Worker fired after taking leave for severe depression, feds say. Now hospital must pay
A medical assistant developed severe depression and took leave from work in Georgia. But when she tried to return to her job, the facility fired her, federal labor officials say.
By firing the woman, Atlanta’s Grady Memorial Hospital Corporation discriminated against her for having depression in violation of the Americans with Disabilities Act, according to the Equal Employment Opportunity Commission. Her depression, which is “substantially” limiting, qualifies her as an individual protected by the ADA, a complaint states.
Now Grady Memorial Hospital will pay her $55,000 to settle the EEOC’s lawsuit filed on behalf of the woman, the federal agency announced in a Nov. 16 news release.

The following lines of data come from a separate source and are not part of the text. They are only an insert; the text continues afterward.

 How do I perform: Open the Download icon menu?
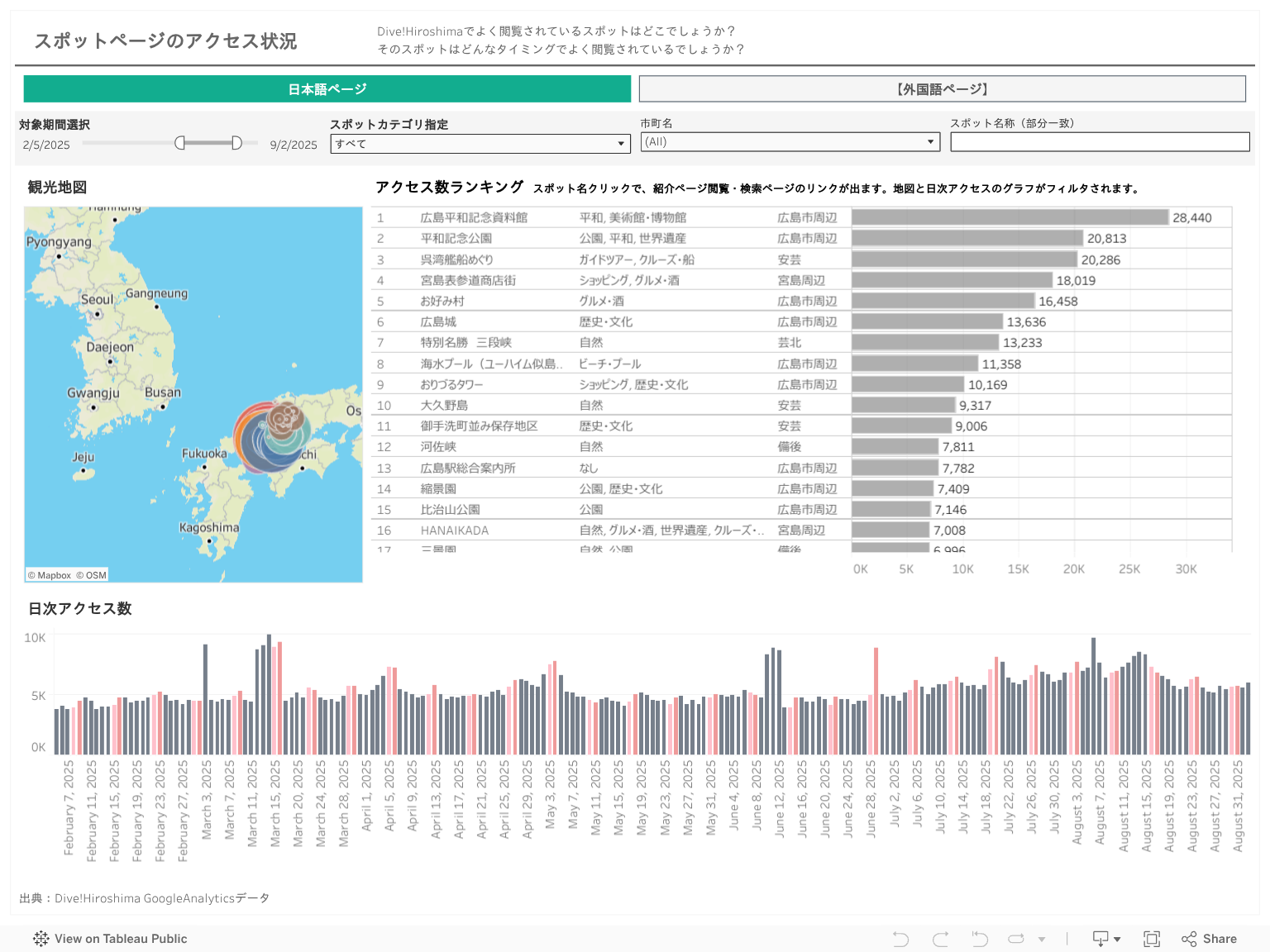point(1105,939)
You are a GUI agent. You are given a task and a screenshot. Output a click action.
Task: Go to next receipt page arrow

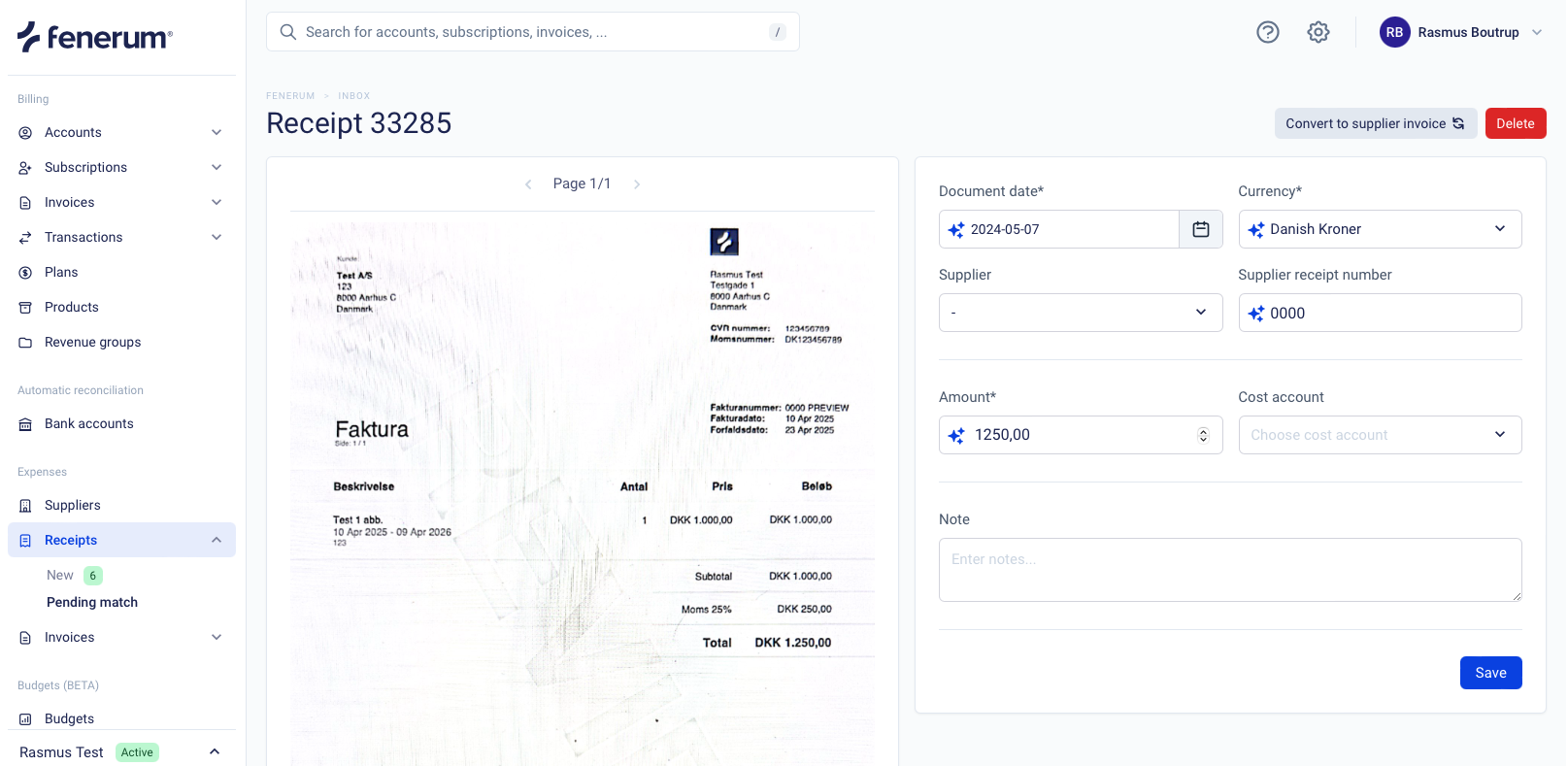pyautogui.click(x=637, y=184)
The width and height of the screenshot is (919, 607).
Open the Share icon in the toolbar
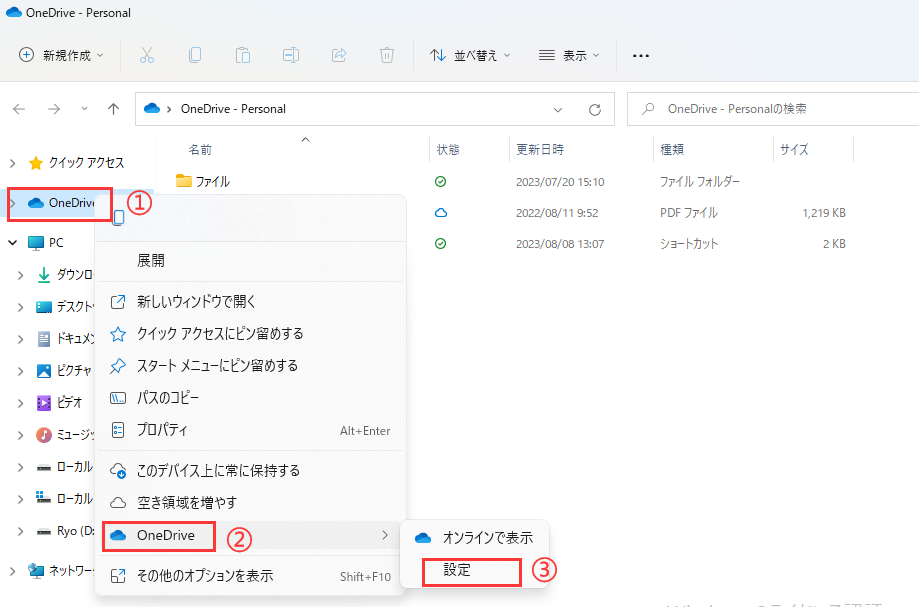pyautogui.click(x=339, y=55)
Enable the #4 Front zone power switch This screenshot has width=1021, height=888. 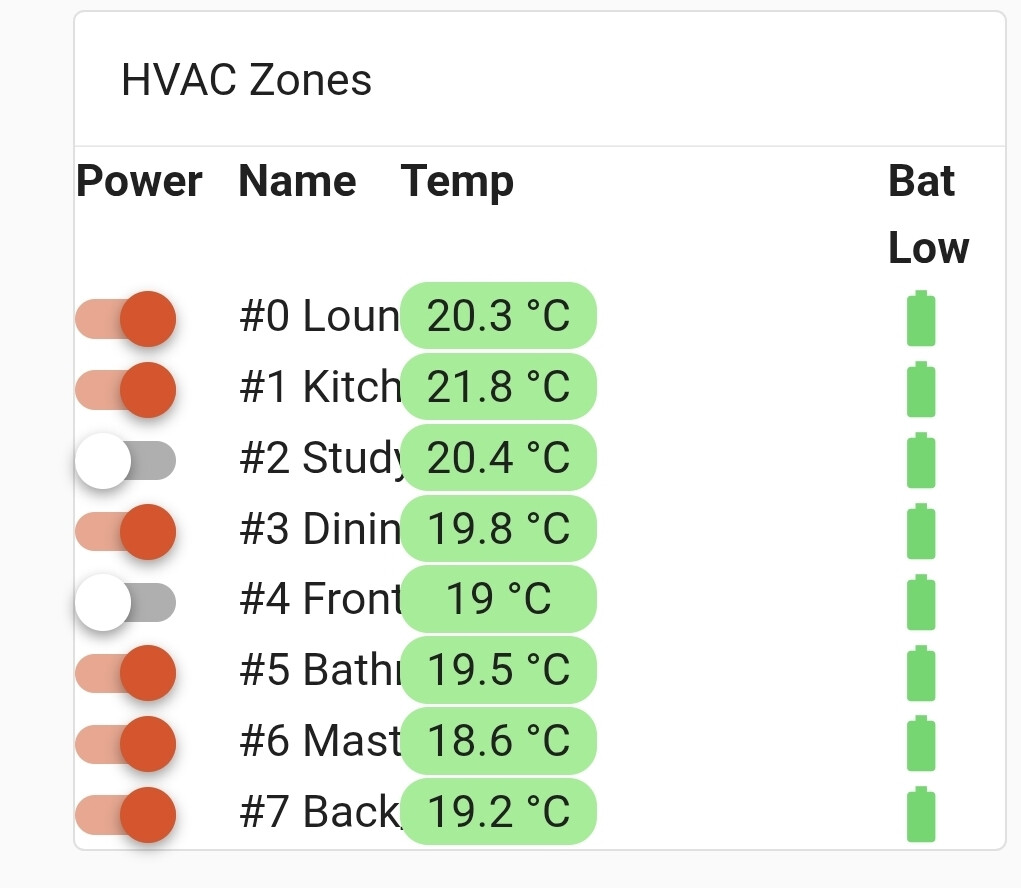point(126,603)
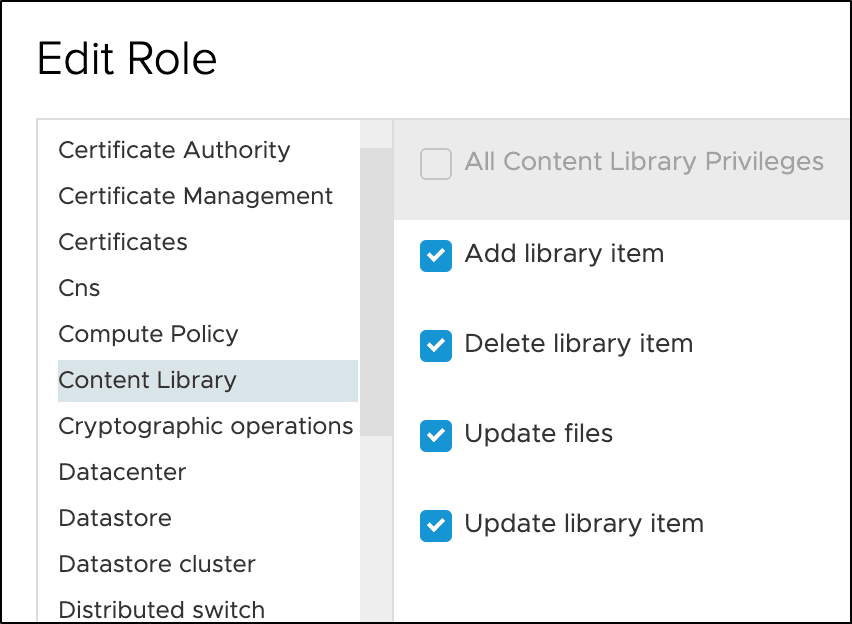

“We are pleased that Grady agreed to resolve this case and compensate its former employee,” Marcus G. Keegan, the EEOC’s attorney for its Atlanta District Office, said in a statement. “Providing an accommodation for an employee’s disability is an important obligation. Grady will not only compensate the claimant; it will also take the steps necessary to improve its accommodation process to ensure this does not happen again.”
McClatchy News contacted attorneys representing the hospital, described by the EEOC as one of Georgia’s biggest employers, for comment on Nov. 17 and did not immediately receive a response.
The woman began working for Grady Memorial Hospital as a nursing assistant before she became a full-time certified medical assistant in 2018, according to the complaint.
She “was qualified for her job” and could perform her duties “with or without a reasonable accommodation” before she was fired in 2019, the complaint states.
By September 2019, the woman began experiencing severe depression and visited a doctor who diagnosed her with the condition, according to the complaint. Then she requested leave for a few weeks to accommodate her depression.
The American Psychiatric Association defines depression as “a common and serious medical illness that negatively affects how you feel, the way you think and how you act.”
The woman gave the hospital a note from her doctor saying she could come back to work on Nov. 4, 2019, according to the EEOC.
But when Nov. 4 came and the medical assistant tried returning to work, the hospital didn’t allow it, the complaint says. Instead, the woman was told she needed another doctor’s note.
Despite her efforts, the woman was having trouble obtaining a second doctor’s note because her physician was out of the office, according to the EEOC. During this time, the hospital still was not allowing her to work.
Ultimately, days later, a hospital Human Resources manager told the woman she was fired for “failure to return from leave,” the complaint states.
The EEOC says the hospital fired her “because of an actual disability.”
As part of the lawsuit settlement, Grady Memorial Hospital has also agreed to have its employees undergo ADA training, change employment policies and will allow the EEOC to oversee hospital worker’s accommodation requests, according to the release.